The strength of this study is that we found a positive correlation between HR and albuminuria in hypertensive adults in rural China. We evaluated the possible effect modifiers in detail and found that this correlation was stronger when the population was stratified by TG levels and smoking status. This finding provides evidence for exploring the relationship between smoking, TG and RMA in the future. It also provides a theoretical basis for focusing on screening and follow-up in people with a possibility of kidney damage, such as smokers with HR. Retinal blood vessels, the only blood vessels that can be directly observed in vivo, are an important marker of systemic vascular disease. If ophthalmologists better understand the relationship between fundus diseases and systemic diseases, they will be able to detect many potential systemic diseases earlier. In the CSPPT cohort, we have been continuously following up the patients for many years to collect more endpoint data for exploration and analysis. We hope to obtain more meaningful information about the correlation between HR and other microvascular diseases by studying this cohort.

There are several limitations to this study. First, because of the limitations of cross-sectional studies, causality could not be obtained. Second, since the fundus pictures were obtained by a nonmydriatic fundus camera, peripheral lesions may have been missed. HR often occurs around the optic disc and macula, and nonmydriatic fundus examination can obtain most of the information. Third, we evaluated RMA based on the Keith-Wagener-Barker stage instead of quantitative parameters. This evaluation of clinical signs may lack objectivity, especially in evaluating “generalized retinal arteriolar narrowing” in grade 1 HR and “definite focal narrowing” in grade 2 HR. To improve the consistency, we trained the evaluators in detail before the study and conducted a consistency test [14]. In addition, although measurements of the arteriovenous ratio can be used to quantify arteriolar narrowing [7, 8, 16], this method lacks indicators, such as focal narrowing, arteriovenous nipping, hemorrhage and exudate, that can better reflect the severity of retinal atherosclerosis and destruction of the blood–retina barrier. Fourth, the sample size of patients with grade 3 HR was small, which may affect the reliability of the results of this group. Because most of the patients in this study were treated with antihypertensive therapy, malignant hypertension was rare. Fifth, our study did not exclude other preexisting kidney diseases, which may affect the accuracy of the UACR results. This should be taken into account when interpreting the results of the study. To reduce the possible impact of renal function on the outcome, we included eGFR in the adjusted variables for multiple regression analysis.

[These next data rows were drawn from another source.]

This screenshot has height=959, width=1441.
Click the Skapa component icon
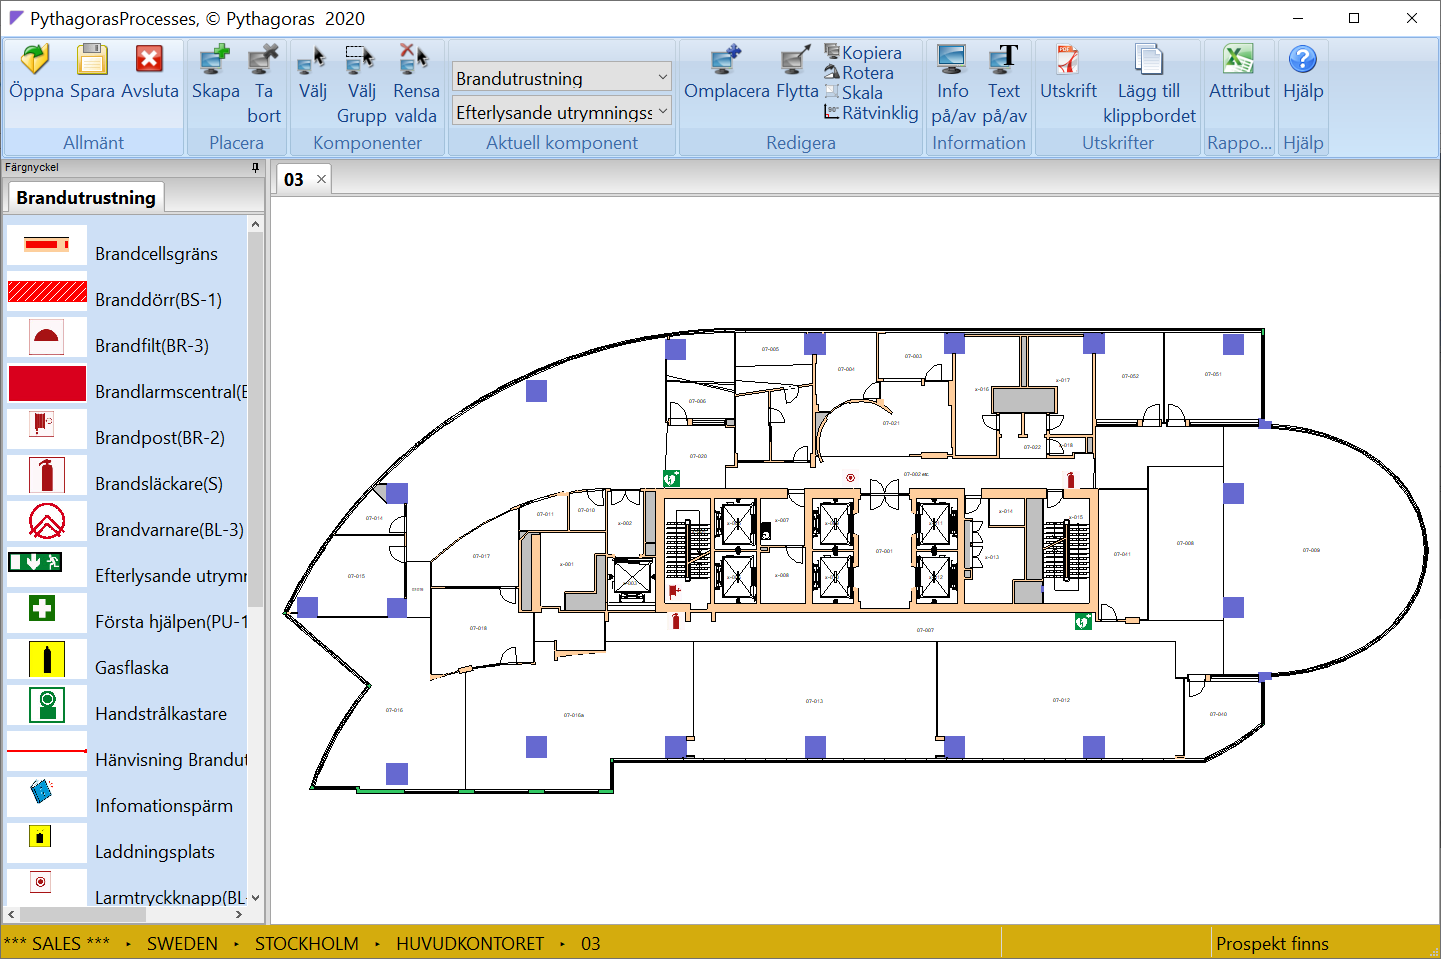215,60
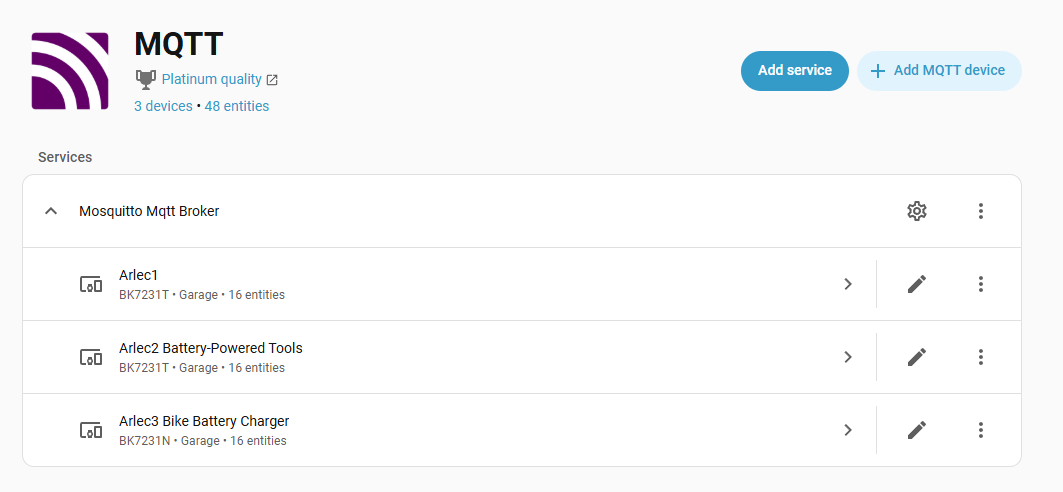This screenshot has height=492, width=1063.
Task: Open three-dot menu for Arlec1
Action: pyautogui.click(x=980, y=284)
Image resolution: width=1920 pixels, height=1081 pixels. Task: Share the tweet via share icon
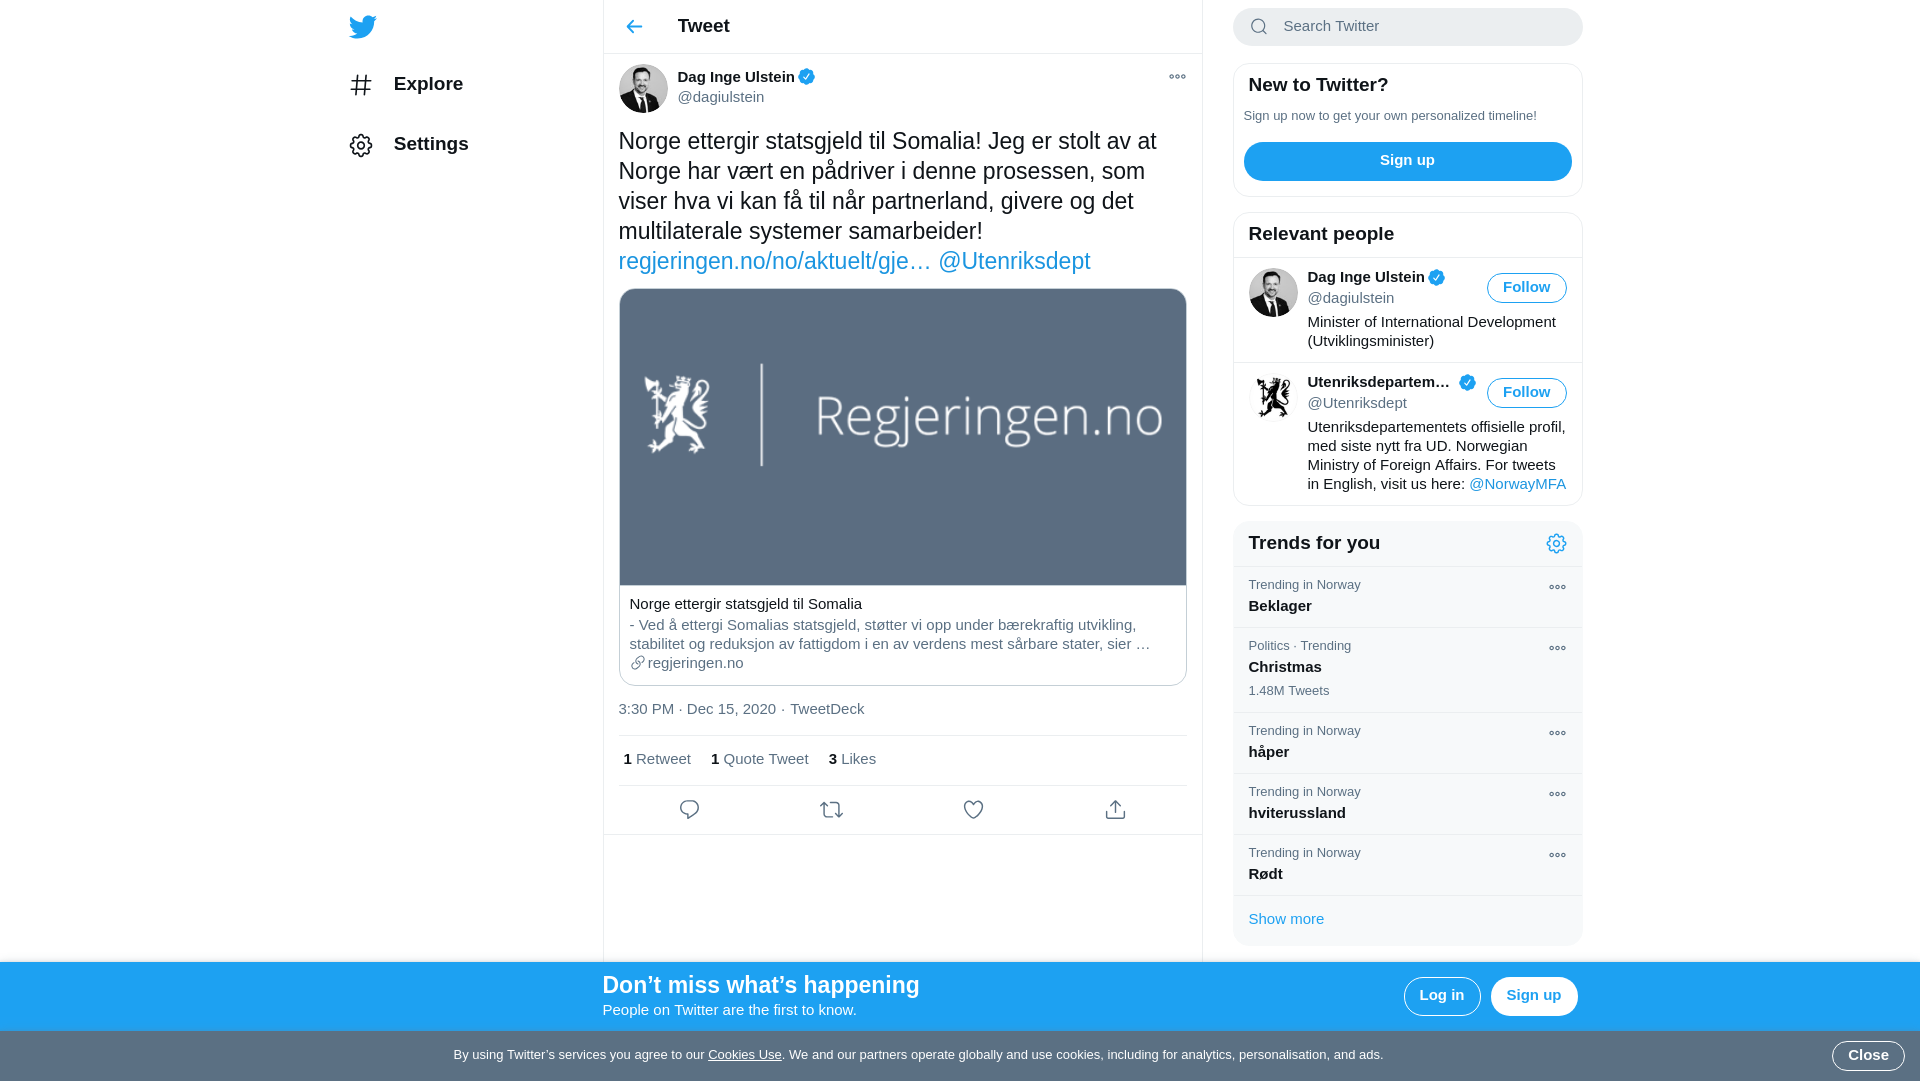pos(1115,810)
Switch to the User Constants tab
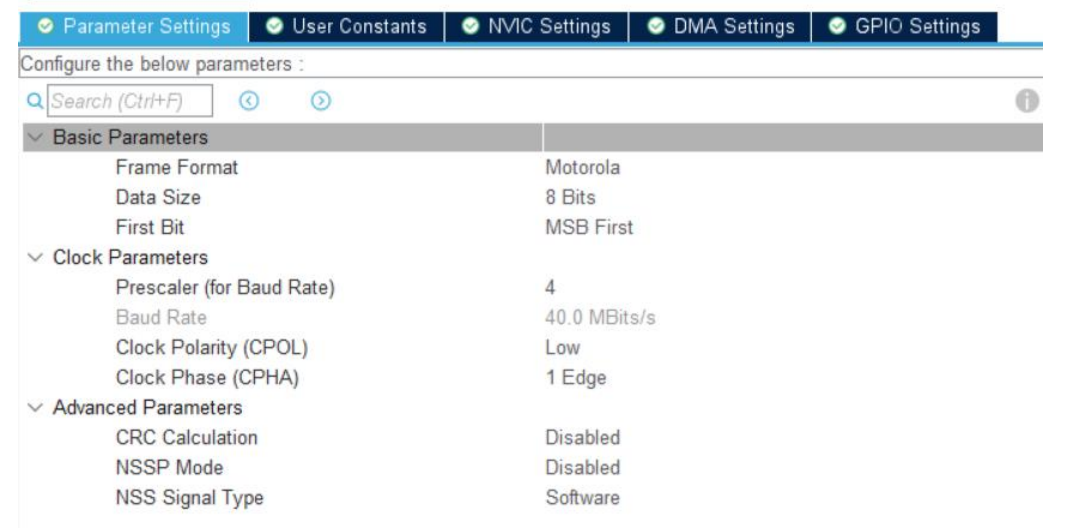This screenshot has width=1090, height=528. pyautogui.click(x=347, y=27)
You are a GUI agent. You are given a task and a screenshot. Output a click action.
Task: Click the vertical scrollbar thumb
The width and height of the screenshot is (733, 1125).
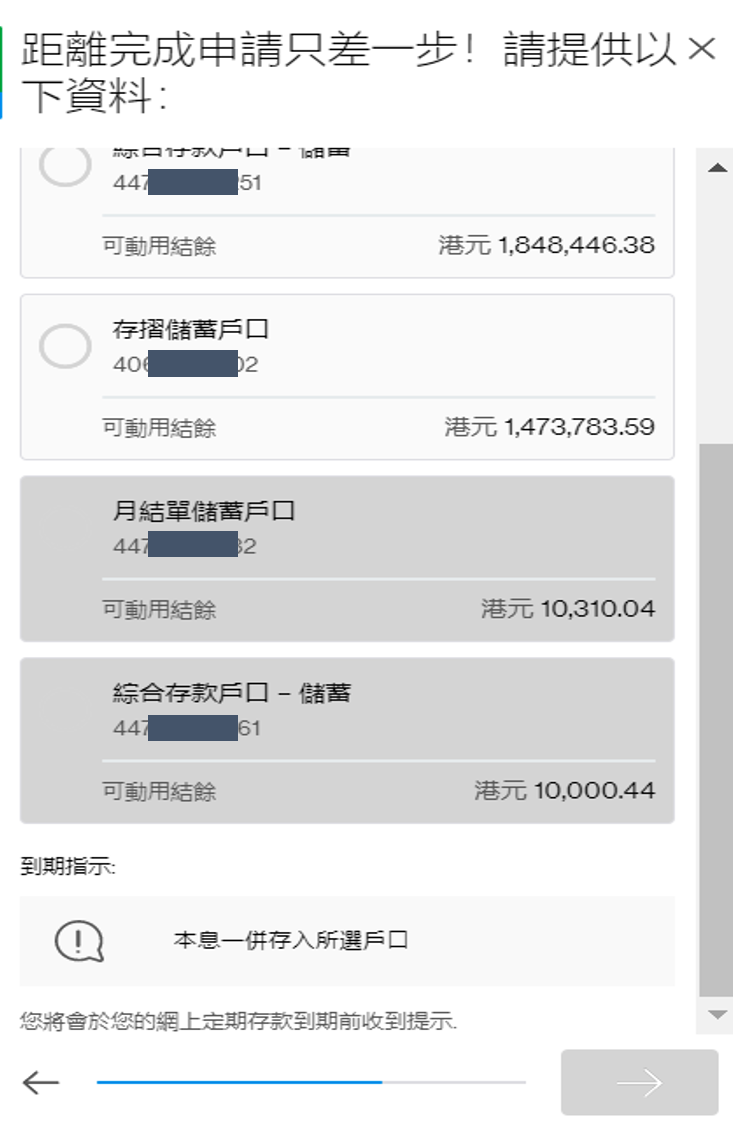[716, 720]
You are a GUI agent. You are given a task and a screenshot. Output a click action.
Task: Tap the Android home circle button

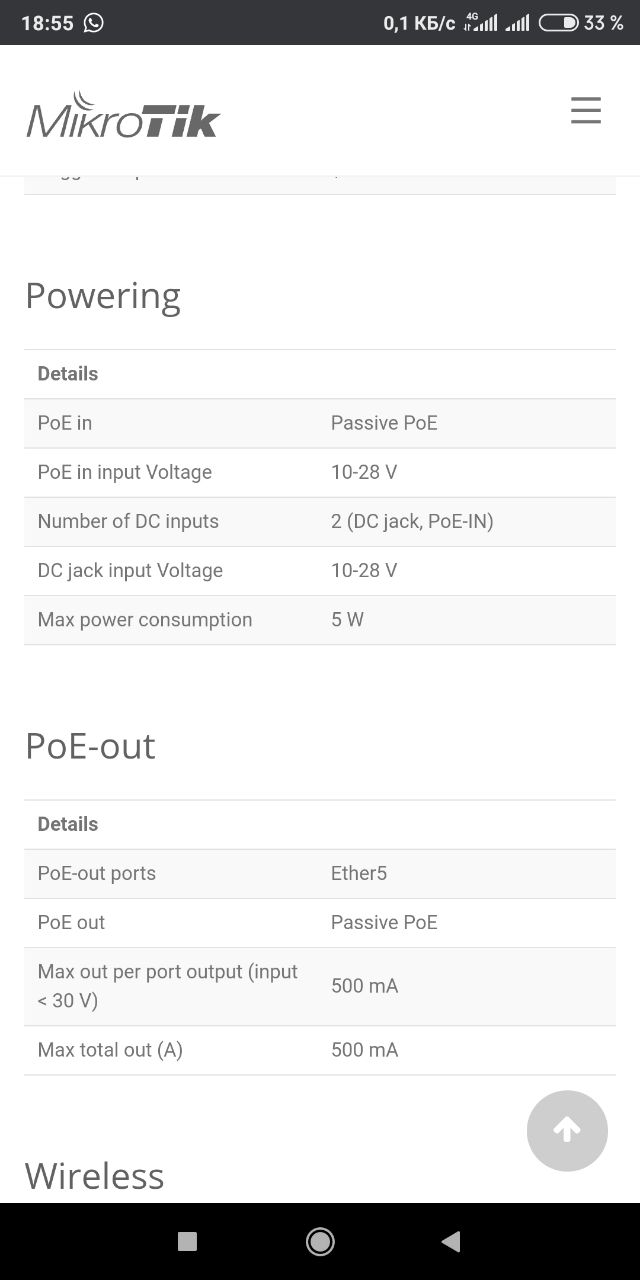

In conclusion, we found that HR was positively correlated with albuminuria in hypertensive adults. This correlation was stronger in current smokers. The correlation between HR grades 1 and 2 and albuminuria was stronger in subjects with higher TG levels, but in regard to grade 3 HR, this correlation was stronger in subjects with lower TG levels. RMA associated with hypertension can be used as an indicator of early renal injury. These results highlight the need for albuminuria screening in hypertensive patients complicated with HR to ensure early detection of CKD.